# Waiting for Tulla, Curl and Cricket



## milk and honey (Oct 31, 2010)

today meant hoof trim and shaves for my pg does. First up will be Tulla, FF due on the 19th.

Sent from my iPhone using Goat Forum


----------



## milk and honey (Oct 31, 2010)

Next up












Curl, 3rd F, due on 25th.








Sent from my iPhone using Goat Forum


----------



## milk and honey (Oct 31, 2010)

Last but SO sweet!!! Cricket FF, due on 25th also.



















(Look familiar, TDG?)

Sent from my iPhone using Goat Forum


----------



## rebelINny (Feb 7, 2014)

Good luck!!!!


----------



## SalteyLove (Jun 18, 2011)

Fun! And what kind of buck are they bred to?


----------



## milk and honey (Oct 31, 2010)

A 3/4 boer







Stormagedon

Sent from my iPhone using Goat Forum


----------



## milk and honey (Oct 31, 2010)

Just a quick update as we get close now...Curl lies around most of the day, she's really looking big this year!

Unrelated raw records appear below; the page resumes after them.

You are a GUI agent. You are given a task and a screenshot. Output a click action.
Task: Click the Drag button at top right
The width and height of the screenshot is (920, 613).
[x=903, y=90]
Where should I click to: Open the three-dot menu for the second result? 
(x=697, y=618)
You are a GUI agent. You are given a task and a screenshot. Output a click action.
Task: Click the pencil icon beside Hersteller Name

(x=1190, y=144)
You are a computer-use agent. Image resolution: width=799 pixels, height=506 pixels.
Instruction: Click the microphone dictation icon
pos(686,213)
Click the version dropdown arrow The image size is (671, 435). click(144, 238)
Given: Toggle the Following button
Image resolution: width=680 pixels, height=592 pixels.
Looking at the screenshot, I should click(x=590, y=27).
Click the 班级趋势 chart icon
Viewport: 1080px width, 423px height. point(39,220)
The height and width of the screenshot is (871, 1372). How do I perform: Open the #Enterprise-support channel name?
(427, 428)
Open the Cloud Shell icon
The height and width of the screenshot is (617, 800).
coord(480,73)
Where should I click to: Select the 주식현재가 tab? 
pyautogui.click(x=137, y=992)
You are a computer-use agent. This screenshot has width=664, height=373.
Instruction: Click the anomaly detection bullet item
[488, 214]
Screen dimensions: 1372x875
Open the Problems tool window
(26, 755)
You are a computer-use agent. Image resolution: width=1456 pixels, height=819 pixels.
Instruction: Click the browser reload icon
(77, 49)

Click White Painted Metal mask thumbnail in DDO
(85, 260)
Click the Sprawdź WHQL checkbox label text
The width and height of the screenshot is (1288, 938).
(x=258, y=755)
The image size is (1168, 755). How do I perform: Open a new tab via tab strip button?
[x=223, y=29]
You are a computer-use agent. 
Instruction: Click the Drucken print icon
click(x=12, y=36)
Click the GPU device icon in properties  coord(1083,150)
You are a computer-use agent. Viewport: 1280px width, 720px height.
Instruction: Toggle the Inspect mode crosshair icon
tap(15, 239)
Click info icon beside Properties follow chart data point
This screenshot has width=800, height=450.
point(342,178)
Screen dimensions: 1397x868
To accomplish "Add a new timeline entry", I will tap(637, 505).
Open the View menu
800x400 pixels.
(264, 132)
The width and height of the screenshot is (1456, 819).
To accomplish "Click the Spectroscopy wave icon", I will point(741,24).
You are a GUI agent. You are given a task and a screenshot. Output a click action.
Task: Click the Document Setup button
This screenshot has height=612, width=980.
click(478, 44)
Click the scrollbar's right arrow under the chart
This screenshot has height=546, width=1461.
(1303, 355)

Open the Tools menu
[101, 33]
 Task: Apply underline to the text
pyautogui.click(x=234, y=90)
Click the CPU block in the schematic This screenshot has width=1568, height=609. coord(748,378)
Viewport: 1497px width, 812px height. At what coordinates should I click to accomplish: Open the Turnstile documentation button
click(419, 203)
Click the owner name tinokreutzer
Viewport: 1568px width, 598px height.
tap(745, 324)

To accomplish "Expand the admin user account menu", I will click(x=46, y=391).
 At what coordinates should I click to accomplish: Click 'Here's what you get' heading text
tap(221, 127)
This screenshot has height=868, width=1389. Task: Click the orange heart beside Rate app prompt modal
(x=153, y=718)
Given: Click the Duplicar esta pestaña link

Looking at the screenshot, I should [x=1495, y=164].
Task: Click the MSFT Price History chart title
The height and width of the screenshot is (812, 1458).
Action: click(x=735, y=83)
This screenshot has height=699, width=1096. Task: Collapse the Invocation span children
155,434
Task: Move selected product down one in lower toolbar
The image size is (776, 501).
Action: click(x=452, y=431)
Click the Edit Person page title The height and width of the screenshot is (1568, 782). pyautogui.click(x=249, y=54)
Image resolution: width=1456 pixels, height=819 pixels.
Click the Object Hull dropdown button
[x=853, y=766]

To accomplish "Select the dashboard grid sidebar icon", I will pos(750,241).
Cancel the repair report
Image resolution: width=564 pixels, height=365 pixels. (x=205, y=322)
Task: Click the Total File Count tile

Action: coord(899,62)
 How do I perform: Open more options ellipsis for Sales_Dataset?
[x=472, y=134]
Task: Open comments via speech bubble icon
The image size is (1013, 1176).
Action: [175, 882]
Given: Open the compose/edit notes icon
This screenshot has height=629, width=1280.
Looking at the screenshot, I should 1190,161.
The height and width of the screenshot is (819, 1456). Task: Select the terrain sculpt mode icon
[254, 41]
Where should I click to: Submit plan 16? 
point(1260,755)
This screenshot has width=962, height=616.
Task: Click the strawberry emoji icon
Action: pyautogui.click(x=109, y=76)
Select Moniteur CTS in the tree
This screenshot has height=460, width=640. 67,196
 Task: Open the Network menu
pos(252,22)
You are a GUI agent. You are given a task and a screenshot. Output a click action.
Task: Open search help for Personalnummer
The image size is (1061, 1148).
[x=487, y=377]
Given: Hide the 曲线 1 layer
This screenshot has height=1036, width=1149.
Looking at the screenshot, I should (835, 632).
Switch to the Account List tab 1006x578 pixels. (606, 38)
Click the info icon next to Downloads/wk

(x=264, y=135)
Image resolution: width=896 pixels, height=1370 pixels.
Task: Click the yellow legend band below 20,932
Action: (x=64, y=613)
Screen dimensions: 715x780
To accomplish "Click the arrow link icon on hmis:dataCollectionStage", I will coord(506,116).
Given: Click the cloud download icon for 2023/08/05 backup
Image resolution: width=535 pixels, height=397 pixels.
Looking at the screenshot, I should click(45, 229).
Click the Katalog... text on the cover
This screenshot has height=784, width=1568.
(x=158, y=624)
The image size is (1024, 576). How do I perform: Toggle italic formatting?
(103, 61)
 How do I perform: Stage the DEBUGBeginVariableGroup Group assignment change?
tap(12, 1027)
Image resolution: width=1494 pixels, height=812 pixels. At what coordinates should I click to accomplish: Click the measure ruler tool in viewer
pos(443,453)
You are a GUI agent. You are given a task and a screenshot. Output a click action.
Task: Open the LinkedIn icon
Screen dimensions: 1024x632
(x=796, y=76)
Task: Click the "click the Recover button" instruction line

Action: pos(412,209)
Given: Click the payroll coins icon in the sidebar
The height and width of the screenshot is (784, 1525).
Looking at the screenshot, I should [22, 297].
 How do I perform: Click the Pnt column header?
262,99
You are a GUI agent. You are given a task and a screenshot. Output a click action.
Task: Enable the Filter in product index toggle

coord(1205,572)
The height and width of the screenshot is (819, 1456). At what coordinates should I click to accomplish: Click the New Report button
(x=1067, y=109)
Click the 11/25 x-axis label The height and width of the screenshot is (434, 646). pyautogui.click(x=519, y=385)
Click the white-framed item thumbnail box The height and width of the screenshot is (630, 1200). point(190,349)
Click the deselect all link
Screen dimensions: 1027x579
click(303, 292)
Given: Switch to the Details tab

The FFs look fine and haven't dropped yet. Tulla is on day 145 tomorrow. Curl and Cricket are 139.

Sent from my iPhone using Goat Forum


----------



## milk and honey (Oct 31, 2010)

Today I had a wedding shower so I just wanted to get passed it so I could relax and wait at home for babies . Came home and cleaned out the kidding stalls so I'm all ready now! Let the babies begin!


Sent from my iPhone using Goat Forum


----------



## milk and honey (Oct 31, 2010)

I'm not feeling ligs today on Tulla and she's showing more mucous plug again...I put her in the freshly cleaned kidding pen and we'll see...


Sent from my iPhone using Goat Forum


----------



## ksalvagno (Oct 6, 2009)

Good luck!


----------



## milk and honey (Oct 31, 2010)

Tulla kidded at 10:30 last eve. With one big buckling... I'll put the pic in announcements


Sent from my iPhone using Goat Forum


----------



## strawhatboers (Dec 2, 2014)

Congrats! Can't wait to see pics!


----------



## toth boer goats (Jul 20, 2008)

Congrats.


----------



## milk and honey (Oct 31, 2010)

I believe Curl is getting close... She's very uncomfortable and her ligs are getting soft...and more mucous plug showing... 
I'll see how she is in the morning - she'll be on day 143 


Sent from my iPhone using Goat Forum


----------



## milk and honey (Oct 31, 2010)

I think today's the day for Curl! Hoping for some cute la boers!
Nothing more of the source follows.